En 1660, au commencement, Montbrun s'avisa de semer tout doucement le bruit que son fils (c'est un bâtard adultérin comme lui) étoit fils d'une personne de fort grande qualité[196]. Et après on contoit qu'en Lorraine autrefois la feue duchesse lui dit un jour: «M. de Montbrun,» ou M. de Souscarrière, je ne sais comment il s'appeloit en ce temps-là, «ne servez-vous point de dame; c'est encore la mode ici. Il faut que vous soyez le chevalier de quelque belle.» On ajoute qu'il lui répondit: «Madame, je n'ose me déclarer, car la seule dame pour qui je le pourrois faire, ne le trouveroit sans doute pas bon; elle m'accuseroit de témérité.—Pourquoi? dites? Nommez-la.» Il lui dit que c'étoit elle. Elle lui en sut si bon gré, que depuis, en France, comme il étoit amoureux à l'hôtel de Lorraine d'une mademoiselle Guerelle, une belle fille qui étoit à elle, la duchesse lui fit si bon visage, qu'enfin il en eut ce petit garçon. Eh bien, ne voilà-t-il pas enchérir sur le jubilé? Quand on lui en a parlé il a fait le fin et n'a pas fait semblant d'entendre.
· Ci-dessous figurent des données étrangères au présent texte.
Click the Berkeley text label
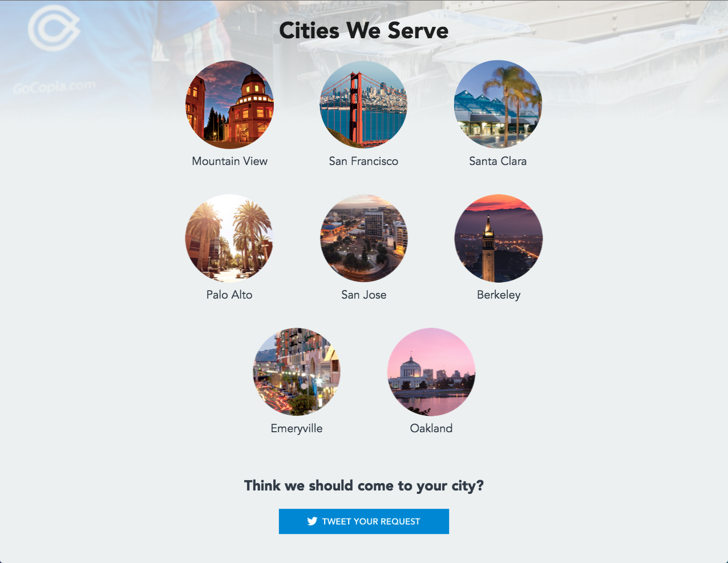728x563 pixels. pos(499,295)
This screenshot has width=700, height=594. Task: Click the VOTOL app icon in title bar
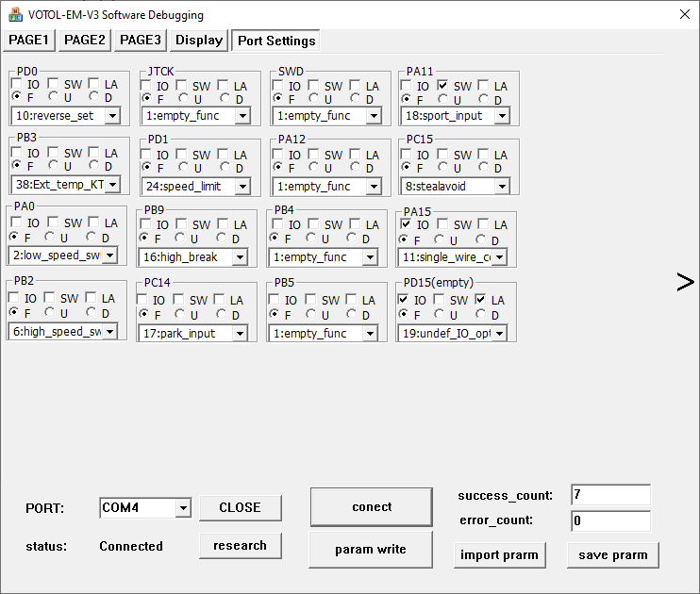[x=15, y=15]
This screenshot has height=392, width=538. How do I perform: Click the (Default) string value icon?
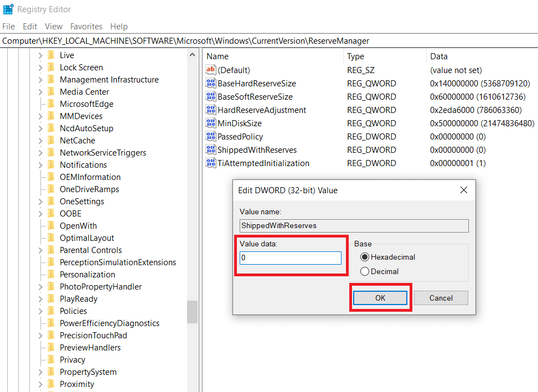pyautogui.click(x=210, y=70)
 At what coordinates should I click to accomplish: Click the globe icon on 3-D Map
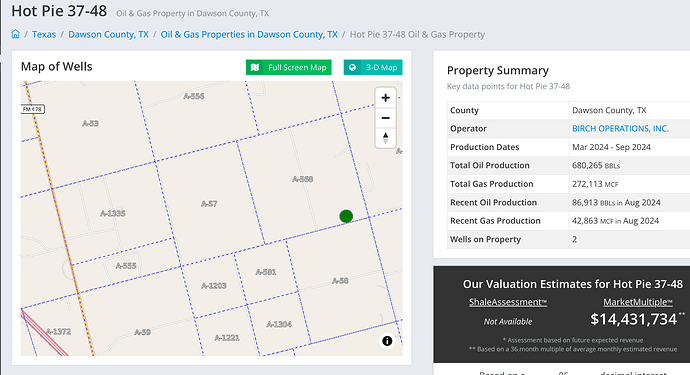pyautogui.click(x=352, y=67)
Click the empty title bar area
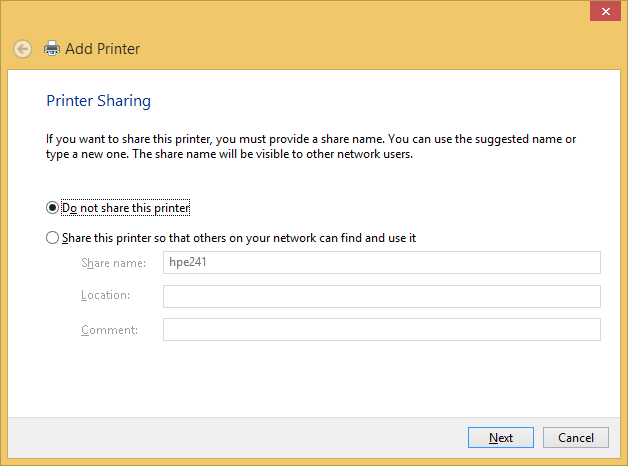The width and height of the screenshot is (632, 466). point(300,12)
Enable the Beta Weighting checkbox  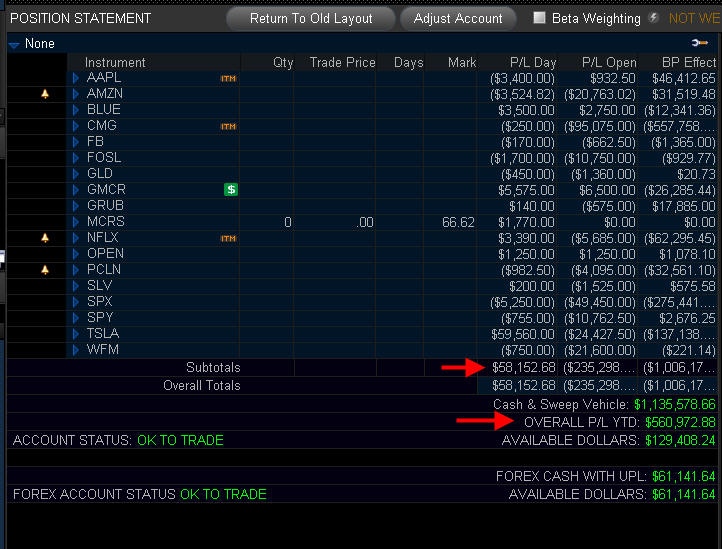coord(540,18)
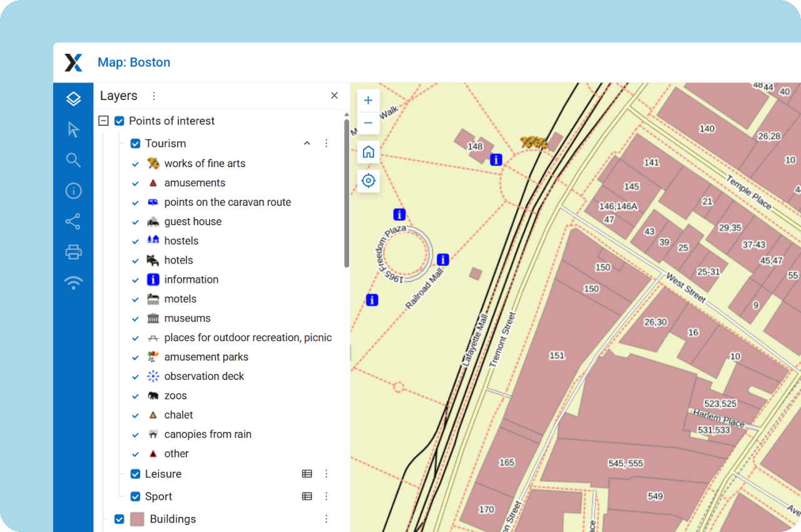
Task: Open the Tourism layer options menu
Action: coord(326,143)
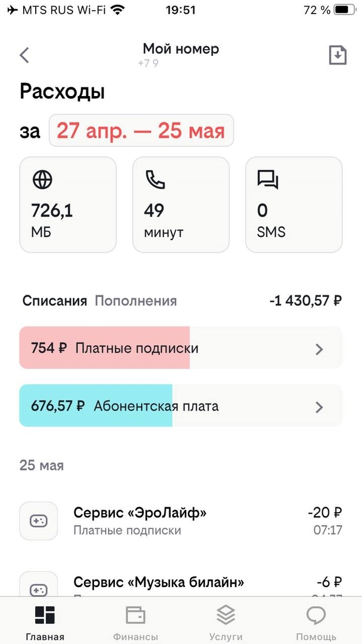Tap the back arrow icon
The width and height of the screenshot is (362, 644).
[24, 55]
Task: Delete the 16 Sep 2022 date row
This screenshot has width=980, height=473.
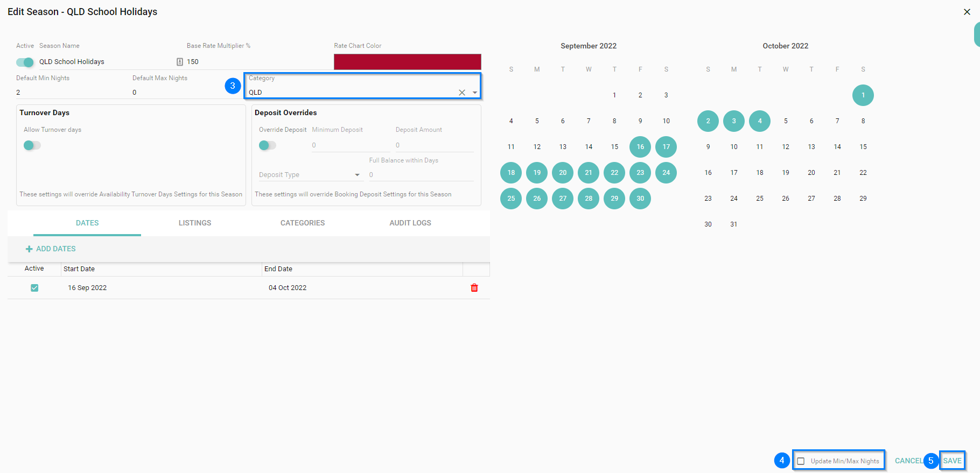Action: [x=474, y=288]
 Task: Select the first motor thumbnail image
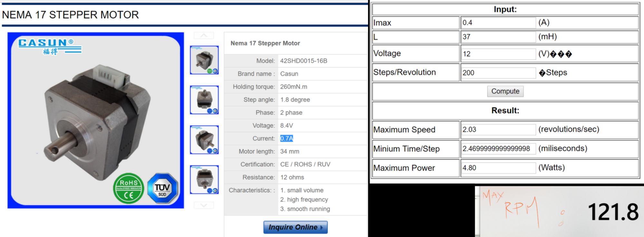(x=204, y=60)
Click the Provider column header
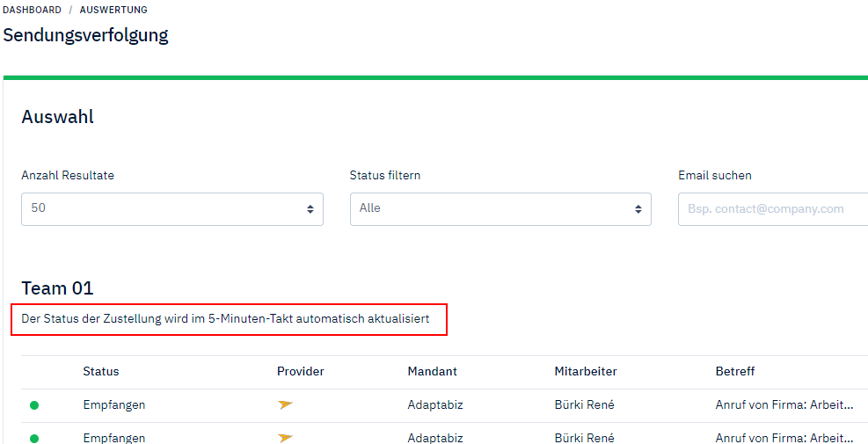The image size is (868, 444). [x=301, y=372]
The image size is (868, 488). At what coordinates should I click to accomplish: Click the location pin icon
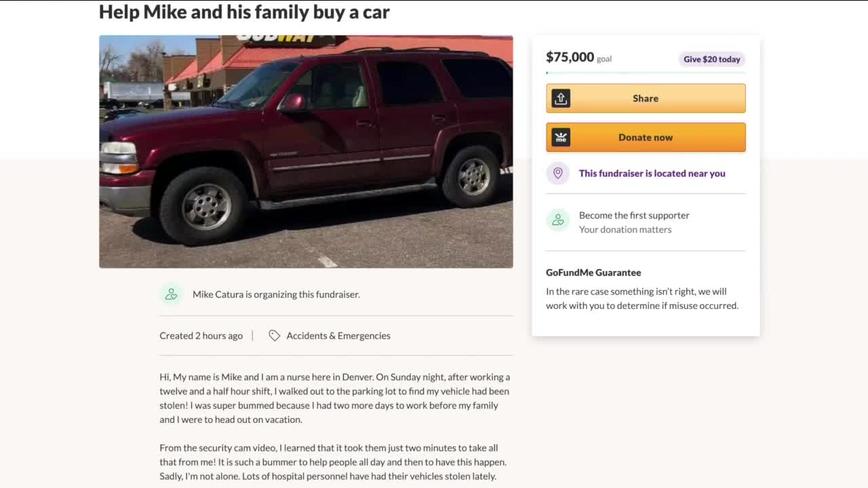pyautogui.click(x=558, y=174)
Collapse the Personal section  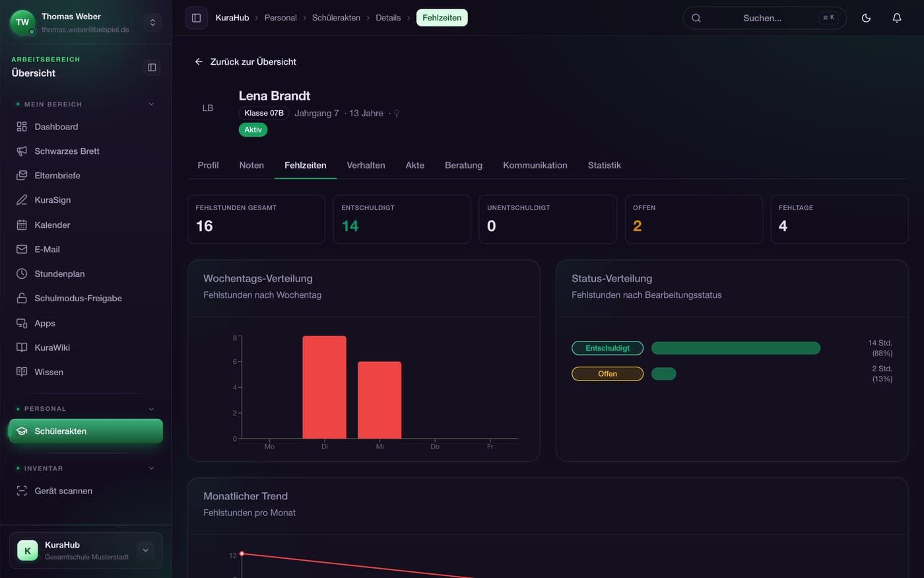tap(151, 409)
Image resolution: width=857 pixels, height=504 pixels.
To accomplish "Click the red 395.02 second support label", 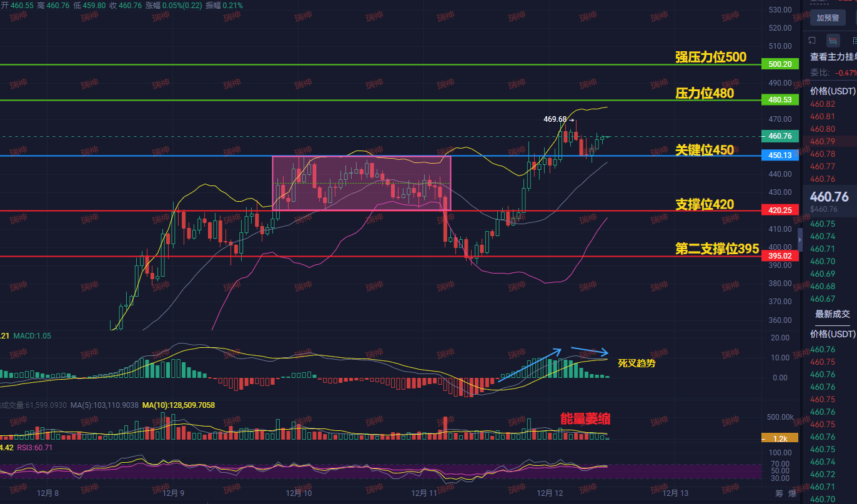I will 781,256.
Je ne sais ce qui en est; mais il faut que la duchesse ait eu de grandes privautés avec Termes, frère de M. de Bellegarde-Montespan, car il est constant que M. de Langres (La Rivière) a un diamant qui vient d'elle, et que Termes lui a vendu vingt mille livres. Ce bâtard de Montbrun se noya avec tous ceux qui se trouvèrent dans le vaisseau de la Lune, au retour de Gigery. Montbrun en pensa mourir de douleur.

A la mort de M. le Grand[197], de Bellegarde-Montbrun se présenta pour le voir; M. de Bellegarde d'aujourd'hui, alors appelé M. de Montespan, voulut s'y opposer. «Capitan, Capitan,» lui dit Montbrun (je ne sais pourquoi il lui donna ce nom, si ce n'est pour se moquer de son peu de bravoure), «il t'en coûteroit la vie.» L'autre, voyant cette fierté, le laissa entrer, et il y eut la bénédiction de M. le Grand.

La fin de Montbrun n'a pas été agréable. J'ai déjà dit qu'il étoit pipeur. Il alloit jouer chez Frédoc. Un jour qu'il jouoit à la prime contre Mongeorge, brave garçon, fils de M. Gomin l'escamoteur, Mongeorge s'aperçut qu'il avoit escamoté une prime qu'il tenoit sur ses genoux. Voilà un bruit du diable. Mongeorge le traite de fripon et de filou. Par bonheur pour lui, le maréchal de La Ferté entre, et, par compassion pour lui, il parvint à obliger Mongeorge à achever la partie. Mais depuis cela il n'osoit plus guère aller chez Frédoc, ou du moins il envoyoit voir si Mongeorge n'y étoit point. Il avoit soixante-dix-sept ans. La vieillesse et le chagrin de cette aventure le tuèrent.